PCATx CORE

Introduction

PCATx CORE is currently being developed as a web crawling and artificial intelligence framework for Praedicat, Inc. by the 2018 RIPS team at UCLA's Institute for Pure and Applied Mathematics. Our goal is to utilize Natural Language Processing techniques and Artificial Intelligence to automate data collection for the InsurTech company.

Analysts at Praedicat, Inc., need to manually associate each company with a set of business activities. Using this information, analysts attempt to find evidence linking businesses with potentially dangerous practices, such as the use of hazardous chemicals. With a plethora of companies and business activities, manual search is a tedious process. Further, the analysis is generally performed on unstructured, non-uniform, and sporadic Internet sites which makes it difficult to algorithmically search for the information needed and complex to determine the semantic meaning of the documents even when they are found. Our work attempts to tackle these problems by building a web crawler which procures information and comparing the statements found in the documents to a credible knowledge base. Based on computational fact checking, we are hoping this approach will lead to better classification of unstructured text information on the Internet.

For the ability to conform to the Robots Exclusion Standard, we have also developed a simple set of functions in Robots-Exclusion-Standard-Handler.

To learn more about the concepts we explored while developing this project including Computational Fact-Checking, Information Extraction, and Knowledge Graphs, all of the papers and resources the team consulted over the course of their work can be found here: RIPS Readings

Our final presentation at IPAM also elaborates on our work: View PDF

Milestone One

Milestone One is the web crawling part of our work. It consists of designing and implementing an intelligent web crawler that is able to find relevant information for Praedicat, Inc.'s analysts.

Diagram of Milestone 1 of the PCATx Core Architecture

Milestone Two

Milestone 2 is focused on classification and aggregation of information. In this portion of the architecture, we are focused on filtering the data and putting it together in a way which provides the most value to Praedicat analysts.

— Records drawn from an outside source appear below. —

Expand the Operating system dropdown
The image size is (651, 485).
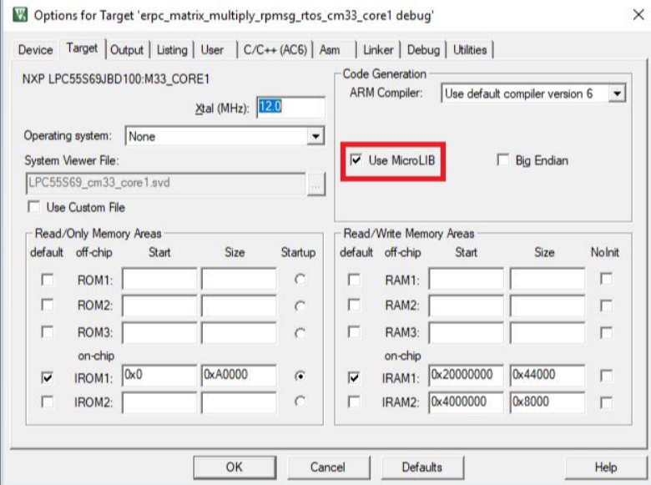315,136

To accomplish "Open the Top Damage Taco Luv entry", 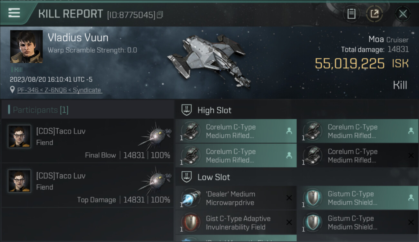I will 88,185.
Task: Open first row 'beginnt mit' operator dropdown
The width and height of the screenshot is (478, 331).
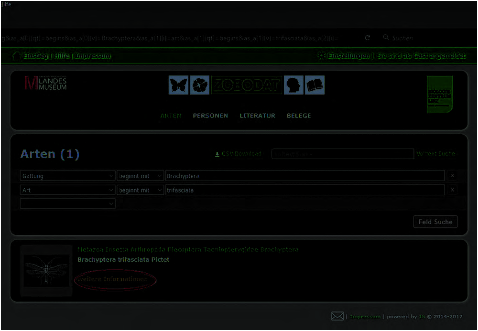Action: [140, 176]
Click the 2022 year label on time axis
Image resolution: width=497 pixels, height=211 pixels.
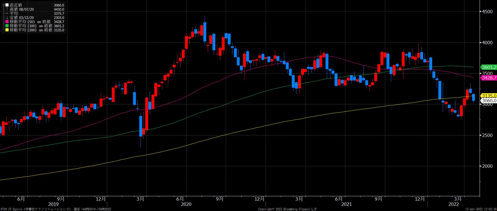[x=454, y=204]
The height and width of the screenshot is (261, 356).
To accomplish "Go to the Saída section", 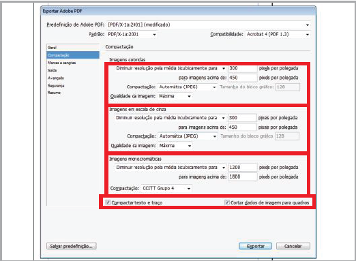I will tap(52, 70).
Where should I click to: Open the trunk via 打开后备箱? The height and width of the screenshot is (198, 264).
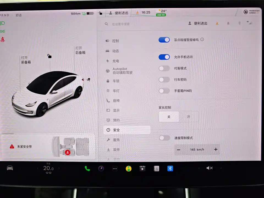(79, 50)
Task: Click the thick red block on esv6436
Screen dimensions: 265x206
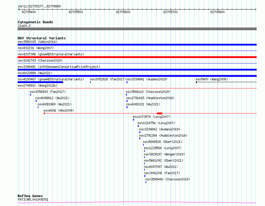Action: (160, 113)
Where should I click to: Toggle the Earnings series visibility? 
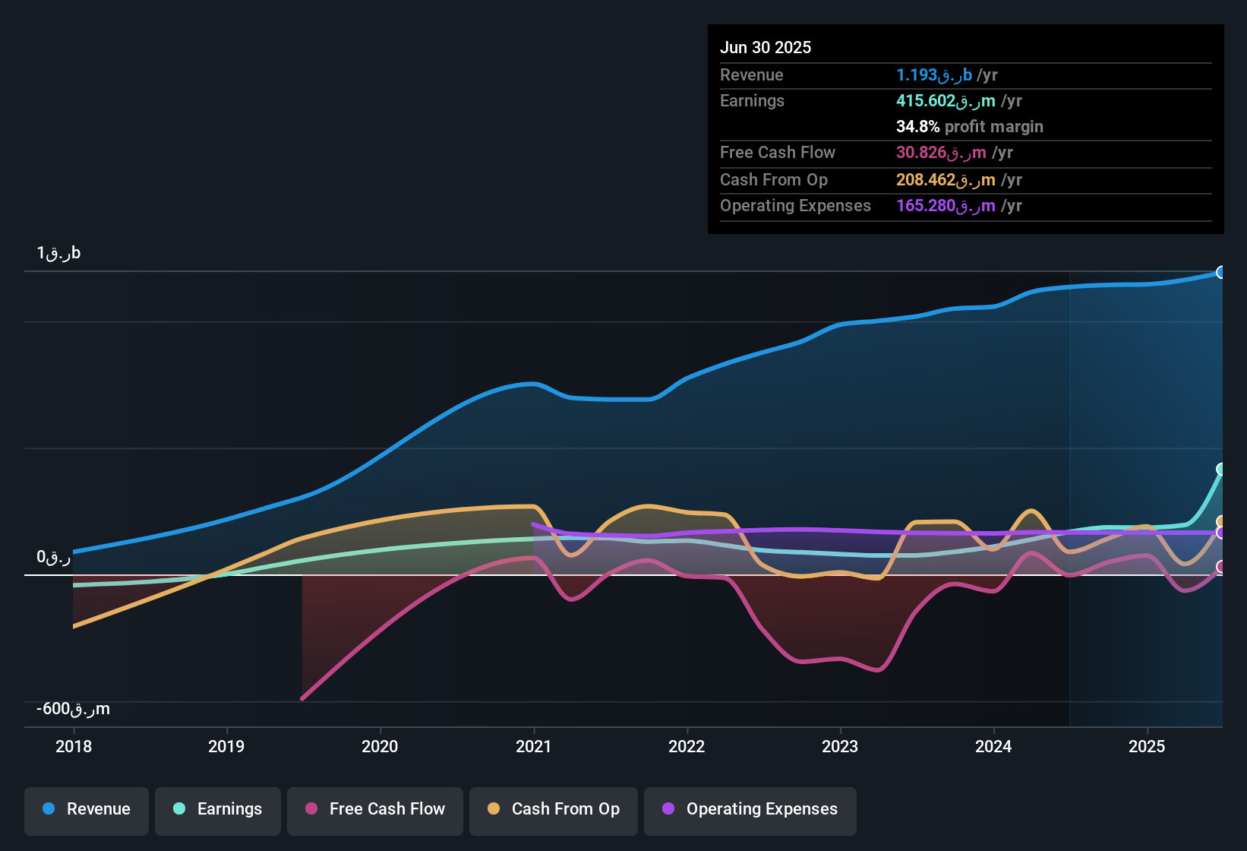218,809
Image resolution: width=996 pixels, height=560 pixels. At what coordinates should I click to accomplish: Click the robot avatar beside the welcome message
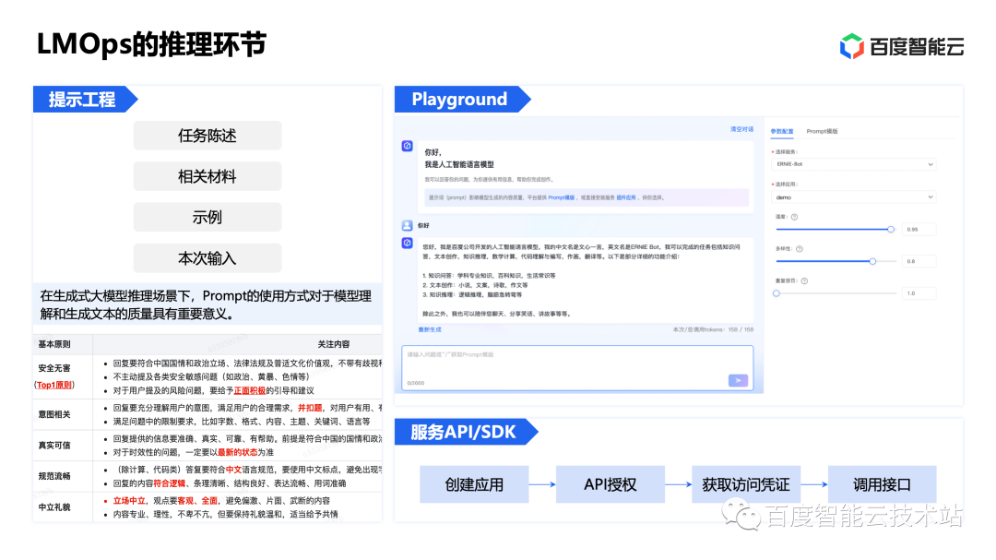point(406,144)
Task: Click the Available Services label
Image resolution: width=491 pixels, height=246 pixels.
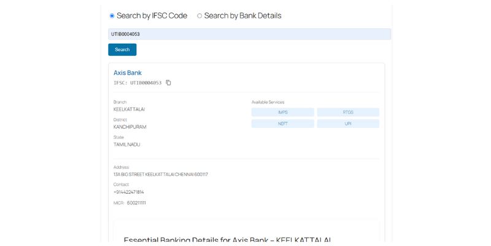Action: click(268, 102)
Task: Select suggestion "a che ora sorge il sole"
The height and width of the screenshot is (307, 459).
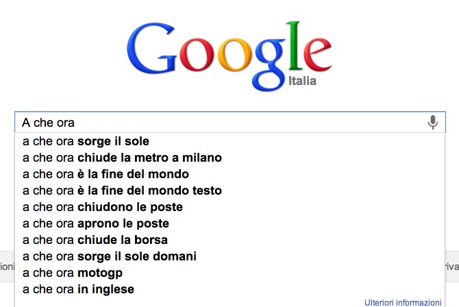Action: 86,141
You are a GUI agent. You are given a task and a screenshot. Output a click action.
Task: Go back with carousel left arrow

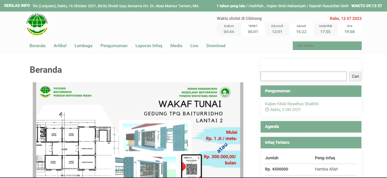[40, 140]

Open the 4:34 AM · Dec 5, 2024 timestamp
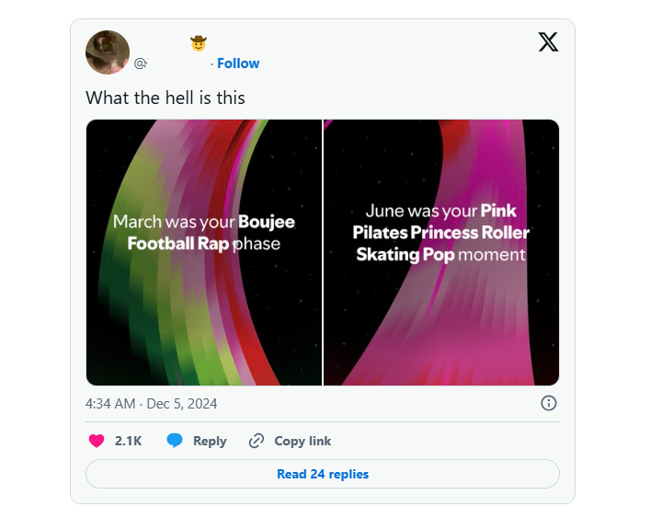152,404

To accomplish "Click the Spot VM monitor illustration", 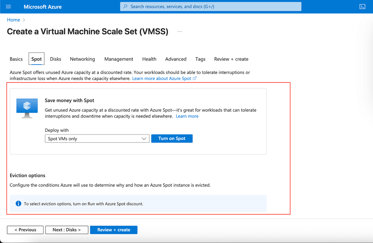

Diagram of Milestone 2 of the PCATx Core Architecture

Milestone Three

Milestone 3 seeks to put the information we are collecting into a knowledge graph which can be used to algorithmically check the factual validity of statements found and direct the system's search for new facts using relational machine learning.

Diagram of Milestone 3 of the PCATx Core Architecture

Milestone One

Query Formulator

The Query Formulator portion of our architecture's job is to algorithmically design queries for Google which give us better results. This can be done in a variety of ways, by adding aliases, making certain words optional, making some words mandatory, and even specifying the file type.

Web Crawler

Web Crawler has the job of navigating the Internet for our architecture. It is given the starting point of the Google results page generated by the query from the Query Formulator, but from there the Web Crawler needs to decide which websites to avoid, how far into Google it should traverse, and which links on the pages it finds it should follow.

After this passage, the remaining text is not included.